Agreat deal of words, tears, and possibly blood have been spilled over which makes a better grill: charcoal or gas.

Charcoal grills have at least four advantages:
They cook hotter.
You can burn wood in a charcoal grill, which gives you more flavor.
It’s easier to smoke in a charcoal grill.
Charcoal gives you the primal thrill of lighting and playing with fire.
Of course, charcoal grills have a few drawbacks:
They’re fussier and messier. (Some grill jockeys might regard this as a benefit not a disadvantage.)
They’re less predictable and require more attention.
They gradually lose heat and need to be restoked every hour.

Professional pit masters like to dump on gas grills, but actually, 68 percent of American grill owners prefer and use gas, and the number is growing. Gas grills, too, have their advantages and drawbacks.

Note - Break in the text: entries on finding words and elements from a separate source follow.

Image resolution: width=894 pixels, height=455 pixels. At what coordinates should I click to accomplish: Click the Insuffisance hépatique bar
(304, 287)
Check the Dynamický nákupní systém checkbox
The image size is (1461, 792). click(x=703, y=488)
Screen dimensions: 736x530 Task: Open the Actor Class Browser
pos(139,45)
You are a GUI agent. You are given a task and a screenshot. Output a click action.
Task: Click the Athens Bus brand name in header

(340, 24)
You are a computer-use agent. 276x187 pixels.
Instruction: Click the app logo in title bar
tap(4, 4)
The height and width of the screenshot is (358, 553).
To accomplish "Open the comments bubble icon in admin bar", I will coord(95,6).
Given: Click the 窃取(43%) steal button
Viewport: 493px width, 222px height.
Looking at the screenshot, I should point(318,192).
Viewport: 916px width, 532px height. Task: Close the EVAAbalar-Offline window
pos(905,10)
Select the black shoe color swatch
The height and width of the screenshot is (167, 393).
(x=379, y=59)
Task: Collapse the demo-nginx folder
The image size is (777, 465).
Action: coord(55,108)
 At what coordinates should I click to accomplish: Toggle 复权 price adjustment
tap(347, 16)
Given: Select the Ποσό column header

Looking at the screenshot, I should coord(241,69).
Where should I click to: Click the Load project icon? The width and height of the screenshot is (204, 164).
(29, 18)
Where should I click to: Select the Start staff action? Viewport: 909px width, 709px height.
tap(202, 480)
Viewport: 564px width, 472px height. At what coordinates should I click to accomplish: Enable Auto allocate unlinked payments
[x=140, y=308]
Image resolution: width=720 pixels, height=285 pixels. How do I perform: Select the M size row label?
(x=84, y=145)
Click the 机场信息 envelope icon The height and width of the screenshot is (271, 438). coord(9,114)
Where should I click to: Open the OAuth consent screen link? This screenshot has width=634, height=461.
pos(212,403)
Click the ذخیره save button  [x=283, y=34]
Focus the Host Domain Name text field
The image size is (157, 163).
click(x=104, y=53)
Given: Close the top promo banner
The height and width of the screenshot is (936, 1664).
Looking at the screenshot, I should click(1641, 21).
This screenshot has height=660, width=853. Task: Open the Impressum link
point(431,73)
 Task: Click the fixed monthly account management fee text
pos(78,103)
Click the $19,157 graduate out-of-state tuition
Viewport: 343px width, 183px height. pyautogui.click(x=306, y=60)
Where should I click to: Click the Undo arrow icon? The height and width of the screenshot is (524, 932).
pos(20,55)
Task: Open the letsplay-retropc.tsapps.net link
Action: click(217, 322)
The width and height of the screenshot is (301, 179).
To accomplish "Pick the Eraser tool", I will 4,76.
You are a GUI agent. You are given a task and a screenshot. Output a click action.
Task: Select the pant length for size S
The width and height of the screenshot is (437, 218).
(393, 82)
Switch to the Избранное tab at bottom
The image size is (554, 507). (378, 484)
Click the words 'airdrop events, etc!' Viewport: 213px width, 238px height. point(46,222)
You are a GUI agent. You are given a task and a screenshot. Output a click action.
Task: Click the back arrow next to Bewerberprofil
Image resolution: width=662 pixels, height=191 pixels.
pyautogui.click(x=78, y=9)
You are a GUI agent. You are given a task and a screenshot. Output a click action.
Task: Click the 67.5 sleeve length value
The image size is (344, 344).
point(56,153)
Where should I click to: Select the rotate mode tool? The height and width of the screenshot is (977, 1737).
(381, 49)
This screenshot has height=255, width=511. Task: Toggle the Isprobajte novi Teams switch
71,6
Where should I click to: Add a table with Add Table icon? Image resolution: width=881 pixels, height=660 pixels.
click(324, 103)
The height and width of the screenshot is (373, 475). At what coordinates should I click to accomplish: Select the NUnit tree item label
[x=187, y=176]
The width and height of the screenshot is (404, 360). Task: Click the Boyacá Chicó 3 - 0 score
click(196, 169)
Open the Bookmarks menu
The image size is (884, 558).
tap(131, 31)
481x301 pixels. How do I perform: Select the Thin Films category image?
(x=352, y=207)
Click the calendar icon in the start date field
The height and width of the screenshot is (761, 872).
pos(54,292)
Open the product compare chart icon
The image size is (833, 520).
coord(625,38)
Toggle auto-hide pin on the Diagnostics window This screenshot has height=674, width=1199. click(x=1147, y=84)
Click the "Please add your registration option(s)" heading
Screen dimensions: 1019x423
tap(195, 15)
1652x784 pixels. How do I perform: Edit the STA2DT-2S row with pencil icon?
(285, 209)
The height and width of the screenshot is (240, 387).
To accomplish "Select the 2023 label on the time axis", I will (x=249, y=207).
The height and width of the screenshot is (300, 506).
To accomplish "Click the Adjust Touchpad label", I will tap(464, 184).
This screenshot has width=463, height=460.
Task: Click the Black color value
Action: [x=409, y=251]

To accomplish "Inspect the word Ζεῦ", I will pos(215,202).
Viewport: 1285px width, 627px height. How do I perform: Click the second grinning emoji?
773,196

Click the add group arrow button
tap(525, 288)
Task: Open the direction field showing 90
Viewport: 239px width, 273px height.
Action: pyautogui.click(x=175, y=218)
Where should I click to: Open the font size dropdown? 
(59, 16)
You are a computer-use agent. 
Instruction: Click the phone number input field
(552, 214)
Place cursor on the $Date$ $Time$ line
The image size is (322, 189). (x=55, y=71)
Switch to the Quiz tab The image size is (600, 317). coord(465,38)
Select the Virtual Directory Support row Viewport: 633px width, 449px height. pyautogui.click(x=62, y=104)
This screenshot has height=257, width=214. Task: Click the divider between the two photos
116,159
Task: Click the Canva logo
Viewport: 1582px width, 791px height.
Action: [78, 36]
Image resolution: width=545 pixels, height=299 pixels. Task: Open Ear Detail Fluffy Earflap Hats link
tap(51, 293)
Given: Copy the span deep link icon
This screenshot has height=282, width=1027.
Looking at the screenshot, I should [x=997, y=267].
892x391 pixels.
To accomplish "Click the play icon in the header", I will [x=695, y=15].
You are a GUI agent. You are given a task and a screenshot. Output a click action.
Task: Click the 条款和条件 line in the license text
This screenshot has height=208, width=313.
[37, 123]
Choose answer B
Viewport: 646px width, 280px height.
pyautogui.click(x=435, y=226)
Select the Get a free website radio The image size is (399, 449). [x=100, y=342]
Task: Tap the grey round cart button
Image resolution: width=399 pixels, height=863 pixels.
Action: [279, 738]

On the plus side:
Gas grills offer the advantage of push button lighting
Gas grills provide a constant and consistent heat with the twist of a knob.
A propane tank will burn for as long as 20 hours.

The chief drawbacks to gas grills are:
A slightly diminished flavor in the end product, for unlike charcoal, gas imparts no taste.
It’s harder and in some instances impossible to smoke on a gas grill (although many new models have smoker boxes with dedicated burners, which, theoretically at least, makes this task easier).
Gas grills deprive you of the primal thrill of lighting and playing with fire.